THE PROBLEM ▸
Please repeat each entry. Match every word exactly.

::::::::::

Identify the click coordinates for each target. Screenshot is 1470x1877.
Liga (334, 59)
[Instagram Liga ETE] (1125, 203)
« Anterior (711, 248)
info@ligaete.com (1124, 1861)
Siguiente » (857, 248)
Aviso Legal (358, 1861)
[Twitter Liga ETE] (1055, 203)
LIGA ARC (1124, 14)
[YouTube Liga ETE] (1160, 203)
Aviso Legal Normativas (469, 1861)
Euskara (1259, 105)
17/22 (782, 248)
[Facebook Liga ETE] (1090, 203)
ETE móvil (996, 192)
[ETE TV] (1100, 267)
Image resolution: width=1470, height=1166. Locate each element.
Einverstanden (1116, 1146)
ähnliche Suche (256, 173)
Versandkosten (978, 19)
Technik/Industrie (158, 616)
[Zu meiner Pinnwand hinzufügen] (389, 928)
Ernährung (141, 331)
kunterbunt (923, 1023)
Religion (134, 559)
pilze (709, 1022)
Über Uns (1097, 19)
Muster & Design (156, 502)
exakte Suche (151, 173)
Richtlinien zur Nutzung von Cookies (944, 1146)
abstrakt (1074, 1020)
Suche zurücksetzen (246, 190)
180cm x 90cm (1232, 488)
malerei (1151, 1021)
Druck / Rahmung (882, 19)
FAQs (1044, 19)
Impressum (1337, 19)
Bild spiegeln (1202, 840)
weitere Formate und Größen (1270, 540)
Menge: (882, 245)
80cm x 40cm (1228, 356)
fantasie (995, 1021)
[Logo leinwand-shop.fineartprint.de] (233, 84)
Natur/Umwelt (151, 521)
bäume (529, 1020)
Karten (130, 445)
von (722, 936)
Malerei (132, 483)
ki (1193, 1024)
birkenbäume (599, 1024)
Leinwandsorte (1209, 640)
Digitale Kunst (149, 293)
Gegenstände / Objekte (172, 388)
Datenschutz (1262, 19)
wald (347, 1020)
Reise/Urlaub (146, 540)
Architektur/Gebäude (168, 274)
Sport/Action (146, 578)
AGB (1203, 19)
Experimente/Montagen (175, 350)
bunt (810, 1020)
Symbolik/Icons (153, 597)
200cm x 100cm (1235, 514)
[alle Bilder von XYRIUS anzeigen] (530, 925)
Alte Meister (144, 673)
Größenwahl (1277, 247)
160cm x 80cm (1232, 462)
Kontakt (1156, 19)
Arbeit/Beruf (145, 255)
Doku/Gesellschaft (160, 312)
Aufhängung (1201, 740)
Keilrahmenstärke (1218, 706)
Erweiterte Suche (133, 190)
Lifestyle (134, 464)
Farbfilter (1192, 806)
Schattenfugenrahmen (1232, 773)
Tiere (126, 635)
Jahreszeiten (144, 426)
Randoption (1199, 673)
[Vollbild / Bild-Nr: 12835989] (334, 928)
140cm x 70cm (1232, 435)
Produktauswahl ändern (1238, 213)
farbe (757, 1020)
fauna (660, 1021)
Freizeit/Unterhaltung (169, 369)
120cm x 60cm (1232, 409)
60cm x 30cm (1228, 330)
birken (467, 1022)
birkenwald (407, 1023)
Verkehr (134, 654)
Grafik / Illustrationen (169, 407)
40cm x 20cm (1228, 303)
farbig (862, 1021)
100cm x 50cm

::::::::::

WRITTEN SOLUTION ▸
Identify the click coordinates for each target. Screenshot is 1470x1877.
Liga (334, 59)
[Instagram Liga ETE] (1125, 203)
« Anterior (711, 248)
info@ligaete.com (1124, 1861)
Siguiente » (857, 248)
Aviso Legal (358, 1861)
[Twitter Liga ETE] (1055, 203)
LIGA ARC (1124, 14)
[YouTube Liga ETE] (1160, 203)
Aviso Legal Normativas (469, 1861)
Euskara (1259, 105)
17/22 (782, 248)
[Facebook Liga ETE] (1090, 203)
ETE móvil (996, 192)
[ETE TV] (1100, 267)
Image resolution: width=1470, height=1166. Locate each element.
Einverstanden (1116, 1146)
ähnliche Suche (256, 173)
Versandkosten (978, 19)
Technik/Industrie (158, 616)
[Zu meiner Pinnwand hinzufügen] (389, 928)
Ernährung (141, 331)
kunterbunt (923, 1023)
Religion (134, 559)
pilze (709, 1022)
Über Uns (1097, 19)
Muster & Design (156, 502)
exakte Suche (151, 173)
Richtlinien zur Nutzung von Cookies (944, 1146)
abstrakt (1074, 1020)
Suche zurücksetzen (246, 190)
180cm x 90cm (1232, 488)
malerei (1151, 1021)
Druck / Rahmung (882, 19)
FAQs (1044, 19)
Impressum (1337, 19)
Bild spiegeln (1202, 840)
weitere Formate und Größen (1270, 540)
Menge: (882, 245)
80cm x 40cm (1228, 356)
fantasie (995, 1021)
[Logo leinwand-shop.fineartprint.de] (233, 84)
Natur/Umwelt (151, 521)
bäume (529, 1020)
Karten (130, 445)
von (722, 936)
Malerei (132, 483)
ki (1193, 1024)
birkenbäume (599, 1024)
Leinwandsorte (1209, 640)
Digitale Kunst (149, 293)
Gegenstände / Objekte (172, 388)
Datenschutz (1262, 19)
wald (347, 1020)
Reise/Urlaub (146, 540)
Architektur/Gebäude (168, 274)
Sport/Action (146, 578)
AGB (1203, 19)
Experimente/Montagen (175, 350)
bunt (810, 1020)
Symbolik/Icons (153, 597)
200cm x 100cm (1235, 514)
[alle Bilder von XYRIUS anzeigen] (530, 925)
Alte Meister (144, 673)
Größenwahl (1277, 247)
160cm x 80cm (1232, 462)
Kontakt (1156, 19)
Arbeit/Beruf (145, 255)
Doku/Gesellschaft (160, 312)
Aufhängung (1201, 740)
Keilrahmenstärke (1218, 706)
Erweiterte Suche (133, 190)
Lifestyle (134, 464)
Farbfilter (1192, 806)
Schattenfugenrahmen (1232, 773)
Tiere (126, 635)
Jahreszeiten (144, 426)
Randoption (1199, 673)
[Vollbild / Bild-Nr: 12835989] (334, 928)
140cm x 70cm (1232, 435)
Produktauswahl ändern (1238, 213)
farbe (757, 1020)
fauna (660, 1021)
Freizeit/Unterhaltung (169, 369)
120cm x 60cm (1232, 409)
60cm x 30cm (1228, 330)
birken (467, 1022)
birkenwald (407, 1023)
Verkehr (134, 654)
Grafik / Illustrationen (169, 407)
40cm x 20cm (1228, 303)
farbig (862, 1021)
100cm x 50cm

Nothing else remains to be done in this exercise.